Technical Report 122

SPECIES DIFFERENCES AND MECHANISMS OF LUNG TUMOuR FORMATION IN RATS

In experimental toxicity studies, the rat model is known to be particularly sensitive to the development of lung pathological responses under conditions of particle overload. Lung tumours have been reported only in rats, but not mice or hamsters, exposed to low toxicity, low solubility particulates following chronic exposures to high particle concentrations. This disparity in lung responses among the rodent species has clearly been demonstrated following 90-day and chronic (two year) inhalation studies in rats, mice and hamsters to similar test substances and identical concentrations of the same test substances including pigment-grade and ultrafine titanium dioxide (TiO2) particles and carbon black particulates. It is interesting to note that although particle overload was documented in the mouse lung, it was only in the rat that a sequence of pulmonary pathogenic events was initiated which progressed to fibro-proliferative disease, evidence by septal fibrosis, hyperplasia and eventually lung tumours.
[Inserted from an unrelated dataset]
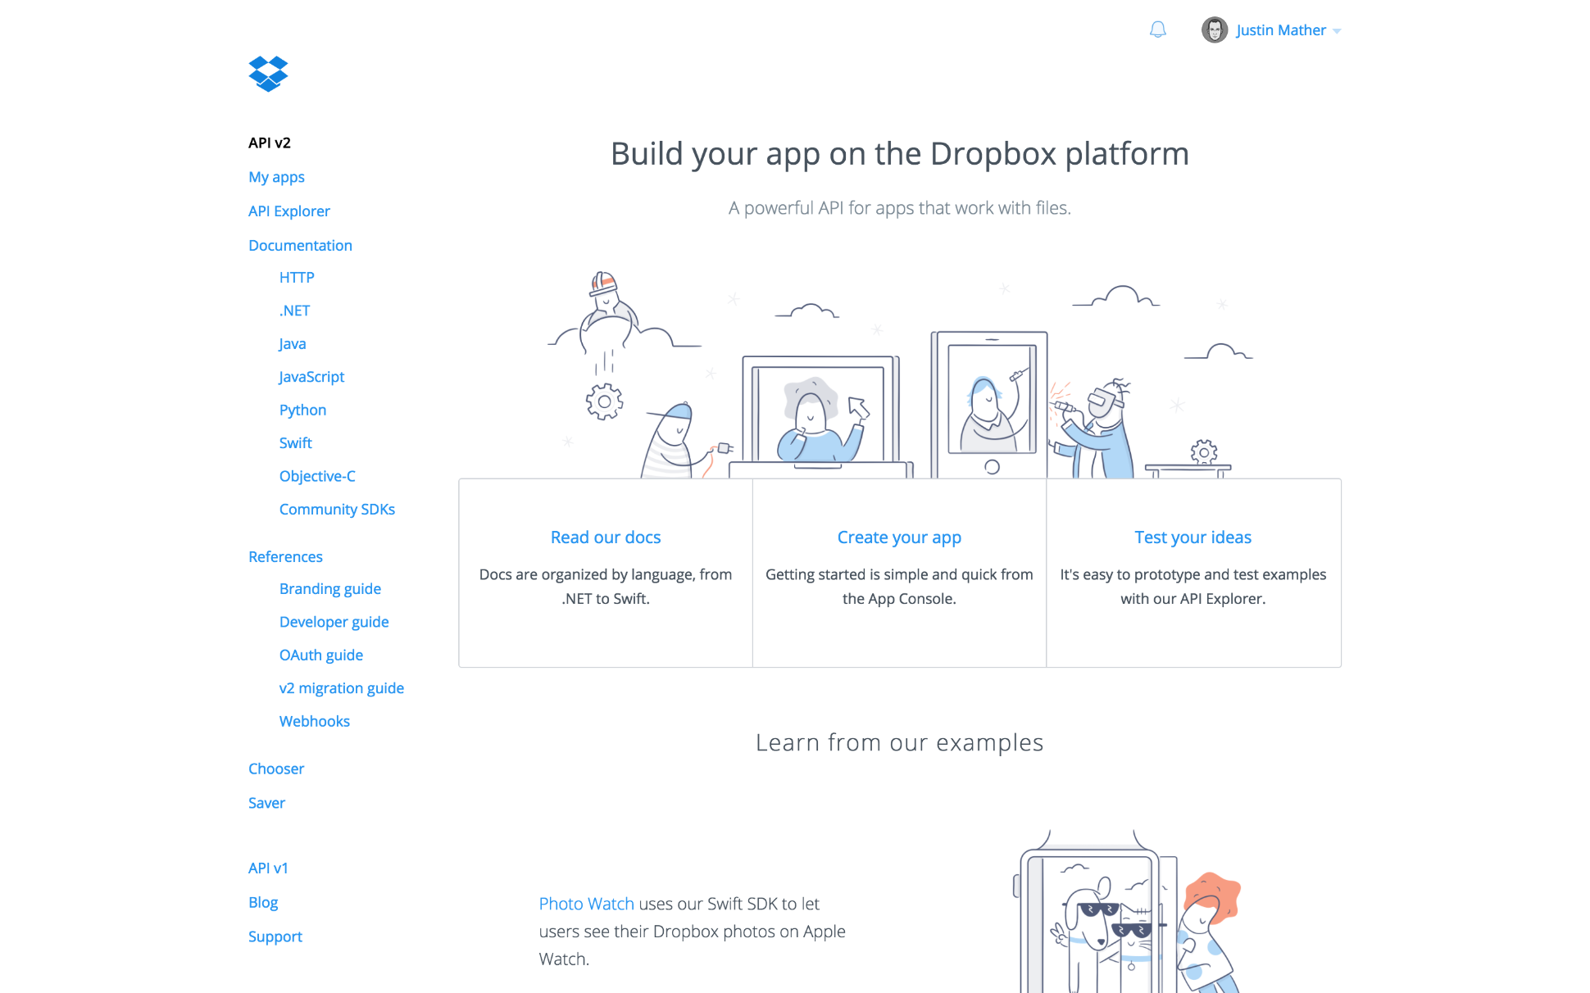Screen dimensions: 1590x993
Task: Open the Chooser page
Action: 276,769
The results of experimental studies clearly demonstrate that under virtually similar or identical exposure conditions, pathological changes are documented in rats, but are not observed in other rodent species (mice or hamsters). Furthermore, it has also been well demonstrated that particle deposition, retention and inflammatory patterns are different in the lungs of rats when compared to particle effects investigated in the lungs of non-human primates. It is also noteworthy that detailed epidemiological studies in TiO2 and carbon black workers provide unequivocal evidence of no causal link between particle exposures and lung cancers or other non-neoplastic lung diseases. This Section details the relevant toxicological database demonstrating the interspecies differences in lung response to particle overload, thus clearly demonstrating that the rat model presents a particularly sensitive pulmonary and, moreover, a unique lung neoplastic response under conditions of particle overload.